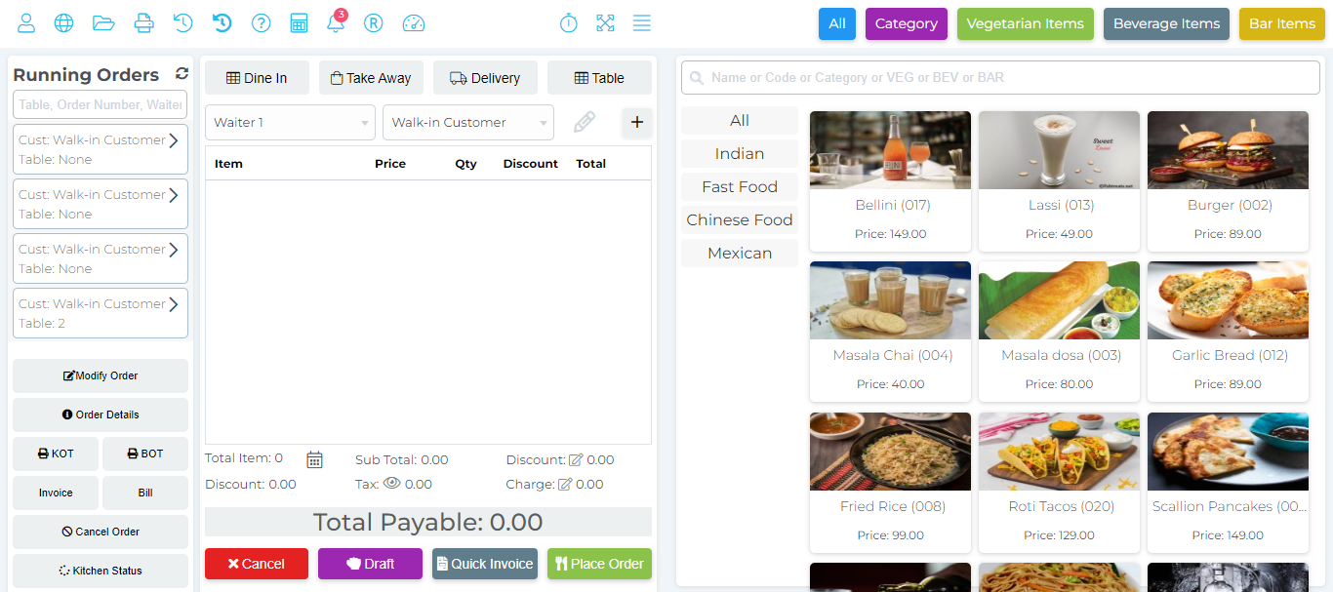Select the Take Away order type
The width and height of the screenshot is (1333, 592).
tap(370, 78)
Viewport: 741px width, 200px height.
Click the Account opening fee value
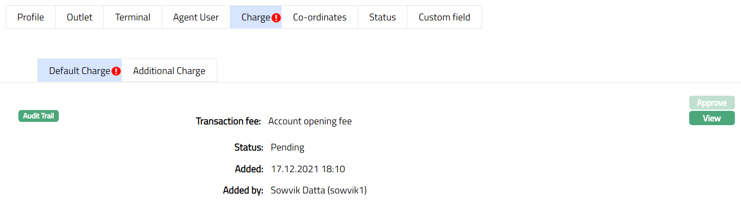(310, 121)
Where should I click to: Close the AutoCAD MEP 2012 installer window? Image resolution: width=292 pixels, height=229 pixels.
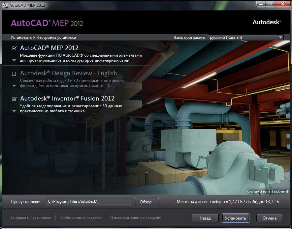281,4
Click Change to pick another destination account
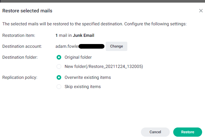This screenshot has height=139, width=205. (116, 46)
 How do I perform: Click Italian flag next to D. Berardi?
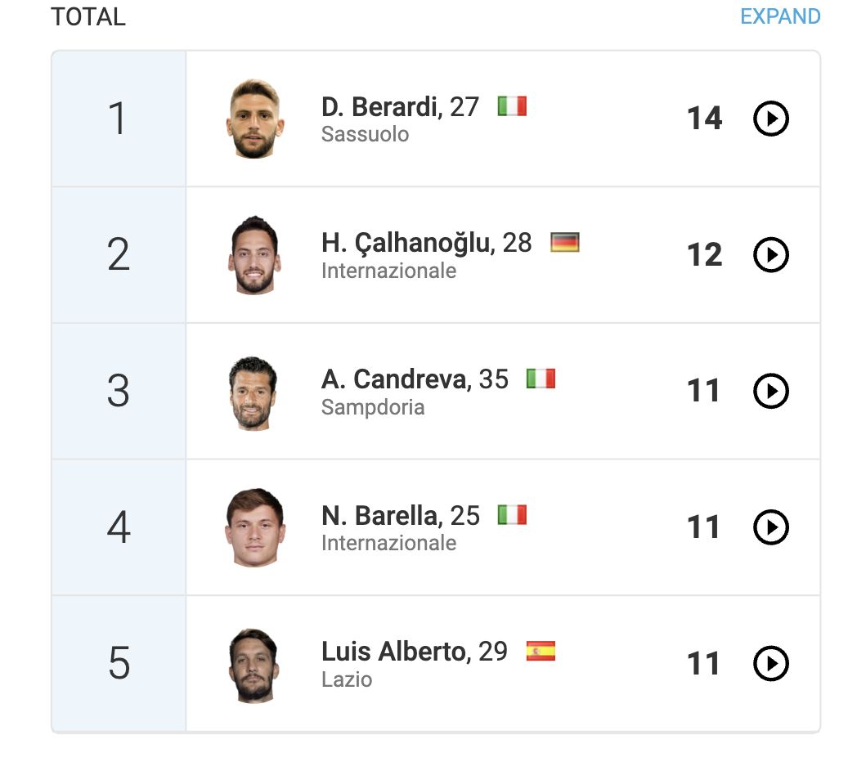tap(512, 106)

────────────────────────────────────────

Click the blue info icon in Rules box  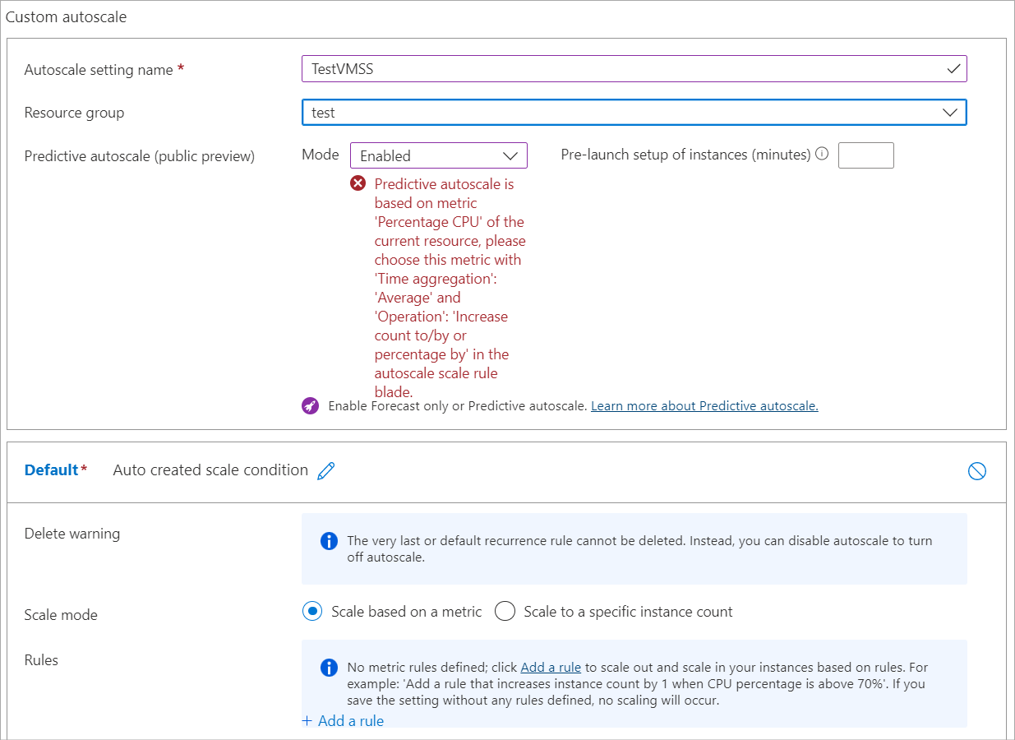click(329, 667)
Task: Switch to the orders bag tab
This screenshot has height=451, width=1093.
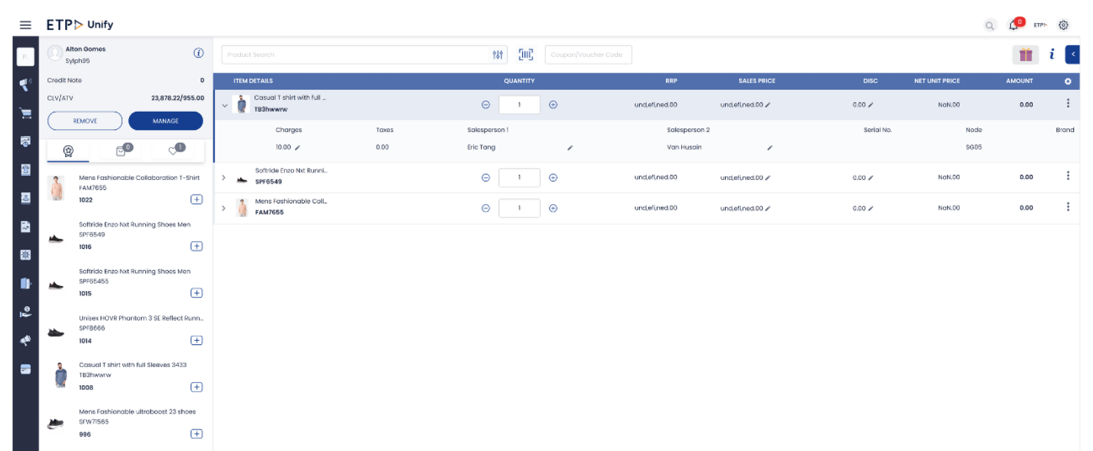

────────────────────────────────────────

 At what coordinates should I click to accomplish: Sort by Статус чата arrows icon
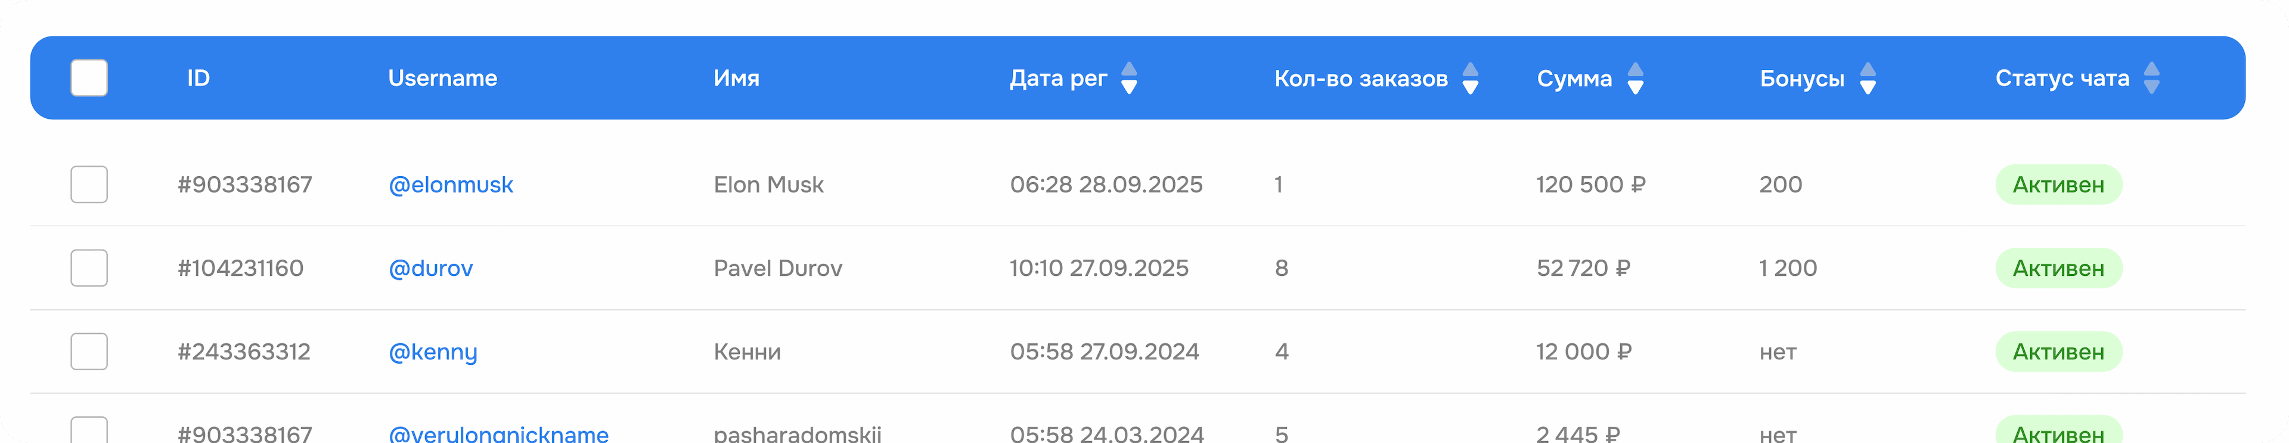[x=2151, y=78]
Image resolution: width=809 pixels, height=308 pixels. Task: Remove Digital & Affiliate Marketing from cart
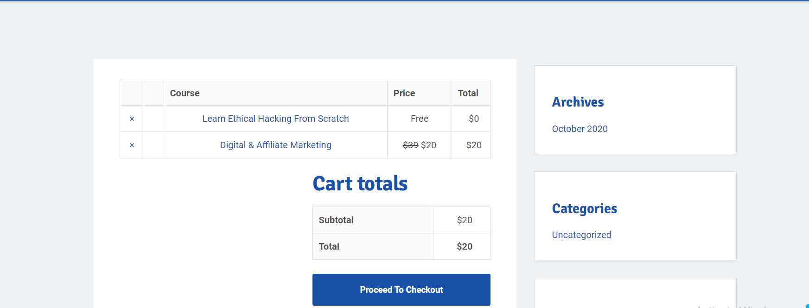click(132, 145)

────────────────────────────────────────

(Work instructions) In the listing above, find the line containing "Task: Switch to the orders bag tab" and the line containing "This screenshot has height=451, width=1093.", then repeat those two lines and everything between them exactly.

(Answer section)
Task: Switch to the orders bag tab
This screenshot has height=451, width=1093.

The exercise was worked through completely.